Del número de septiembre de 1983 de El Heraldo de la Ciencia Cristiana


Si usted hubiese nacido en el seno de una familia real y hubiese sido destinado a ser rey o reina, las preguntas clave acerca de su futuro tendrían ya respuesta aun antes de ser formuladas; preguntas tales como el lugar de su vivienda, el monto de sus ingresos, la suma de sus responsabilidades. Esto mismo se aplicaría, hasta cierto punto, si hubiese nacido en el seno de alguna familia con tradiciones muy arraigadas. Desde el comienzo, uno sería considerado el heredero de determinado tipo de actividad, de un estilo definido de vida, de una ubicación especial. Esos serían los derechos naturales de uno.

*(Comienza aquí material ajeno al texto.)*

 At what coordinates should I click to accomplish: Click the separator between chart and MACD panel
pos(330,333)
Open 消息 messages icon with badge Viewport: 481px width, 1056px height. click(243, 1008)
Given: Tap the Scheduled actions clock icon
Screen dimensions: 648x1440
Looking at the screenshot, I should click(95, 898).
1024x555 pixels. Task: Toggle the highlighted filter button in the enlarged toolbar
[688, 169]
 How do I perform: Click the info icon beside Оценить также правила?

Pero para la mayoría de nosotros nuestro patrimonio no es algo tan importante. A menos que comencemos a pensar en términos de nuestro parentesco divino en oposición al parentesco humano. Entonces, el asunto del patrimonio adquiere una nueva dimensión. La Biblia dice que, como hijos de Dios, somos “herederos de Dios y coherederos con Cristo”. Rom. 8:17. Si pensamos en ello, ya hemos comprendido mucho. Puesto que somos hijos de Dios, tenemos un patrimonio espiritual, un derecho que, cuando es comprendido, produce un gran impacto en nuestra vida cotidiana.

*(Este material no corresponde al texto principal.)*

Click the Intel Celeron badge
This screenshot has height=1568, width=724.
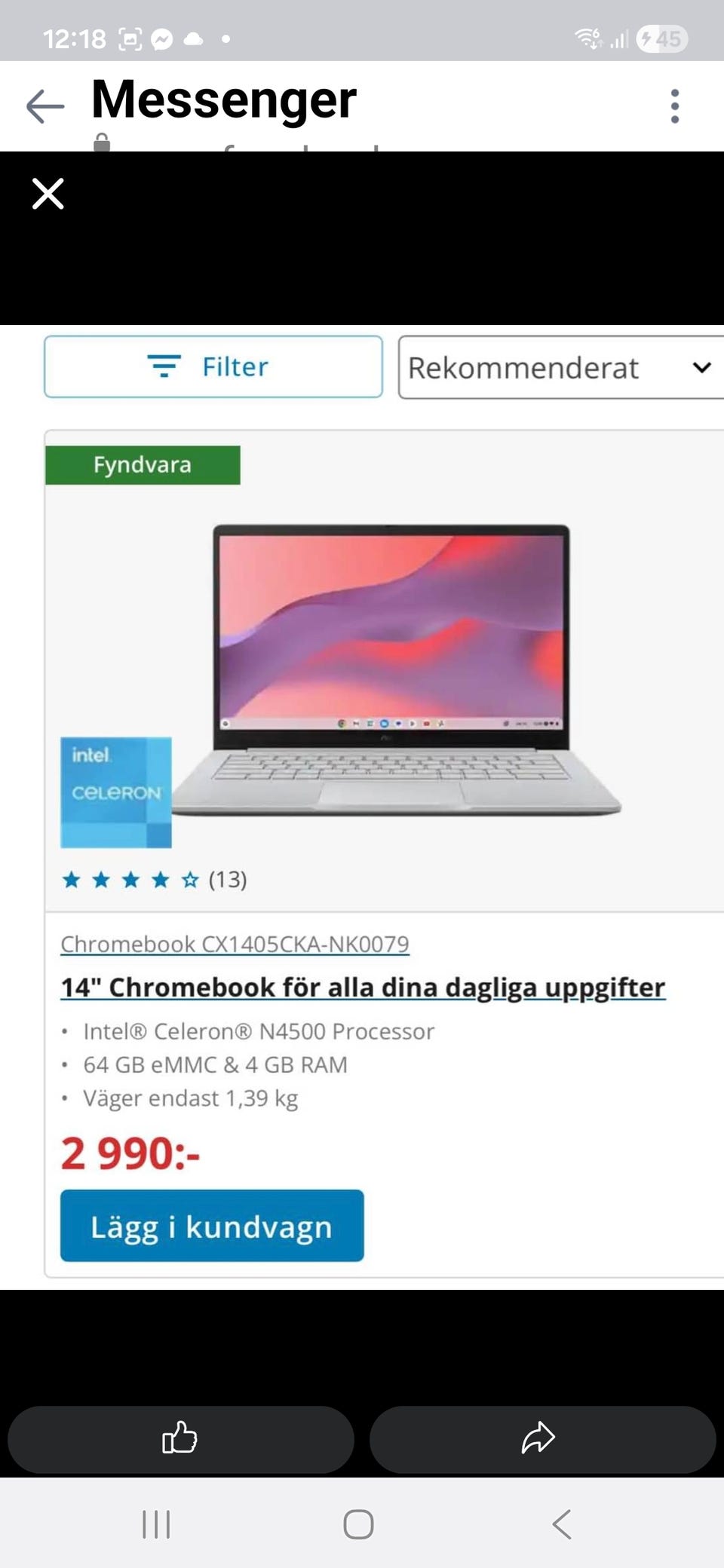point(116,792)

¿Qué es lo que le pertenece a Dios? Todo en el reino de los cielos. Todo lo que es bueno, todo lo que es esencial, todo lo que es duradero. Todo el dominio, libertad, inteligencia e integridad del universo pertenecen a Dios. Como Hijo de Dios, ¿cuál era el patrimonio de Jesús? El acceso a todo lo que pertenecía a su Padre: vida indestructible, abundancia ilimitada, un estupendo poder sanador.